The street protest that started right after Friday Muslim prayers saw demonstrators dressed in the group’s signature green and yellow as they held up mini flags in similar colours and banners calling for the rejection of ICERD, and for the government to retain the Sedition Act 1948.
Traffic slowed to a crawl as curious motorists paused to read the banners.
Those on foot, many who were wearing skullcaps and had just exited the mosque compound, also crossed the road to get a better look and listen to fiery speeches calling for Bumiputera and Malay power, made with the aid of a loud-hailer.
Their attention strayed and they moved on, persuaded perhaps by sight of several policemen standing near the intersection where the protest was held. But there were also the food and drink stalls set up near the mosque that appeared to draw their interest.

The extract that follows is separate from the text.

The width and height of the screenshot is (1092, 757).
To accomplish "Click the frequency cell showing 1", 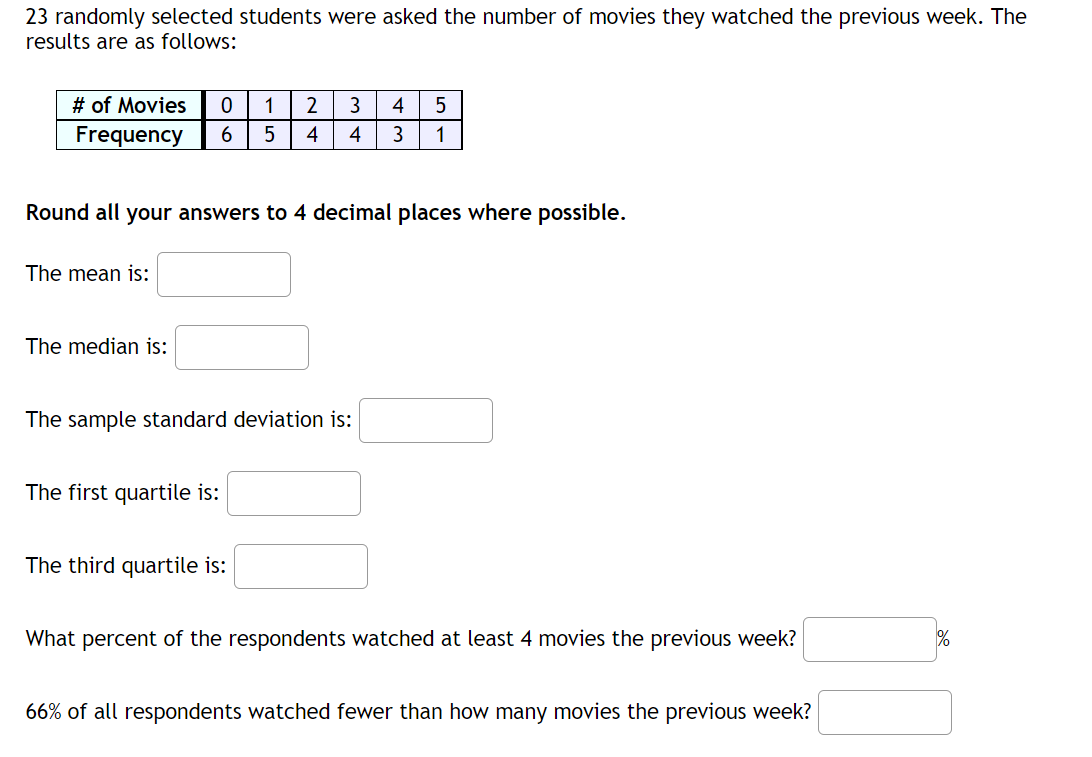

The demonstration, organised by the Selangor chapter of Perkasa, lasted roughly an hour.
After each speech, the demonstrators responded with cries of “Allahuakbar” while pumping their fists in the air.
The speakers issued conflicting messages. One called for reconciliation, another demanded the “social contracts” to be honoured, and yet a third warned of dire consequences befalling the country if the Malays were pushed to the extreme.
At the centre of all this was Perkasa president Datuk Paduka Ibrahim Ali.
Standing beneath an umbrella held by an aide to protect his head from the drizzle, the former Kelantan lawmaker urged passing Malay Muslims to defend their ancestral rights and uphold the monarchy as the source of Malaysia’s unity, among others.
Speaking to reporters later, Ibrahim said he is personally undecided about participating in the planned mammoth anti-ICERD rally at Dataran Merdeka in Kuala Lumpur on December 8, which he hoped would not be used for the personal agenda of certain politicians.
“ICERD goes beyond political bickering as it affects the very status of Bumiputera and Islam in Malaysia.
“It could very well disrupt the social fabric, affecting even non-Bumiputera and non-Muslims,” he said.
However, he said he would not be able to stop Perkasa members from joining in.
Ibrahim also urged Prime Minister Tun Dr Mahathir Mohamad to clarify if Malaysia would be ratifying ICERD or otherwise instead of issuing conflicting statements.
“One moment he says it will be looked at, and then another he says it is unlikely to be ratified without two-thirds consent from the Dewan Rakyat.
“As a long-time supporter of Tun Dr Mahathir, I plead with him to make himself clear once and for all instead of confusing everyone,” Ibrahim added.
Shortly after the Perkasa protest, the Prime Minister’s Office issued a statement saying Malaysia will not ratify ICERD.
There are 13 other countries that have yet to sign or ratify the anti-discrimination treaty, including Myanmar, Brunei and North Korea.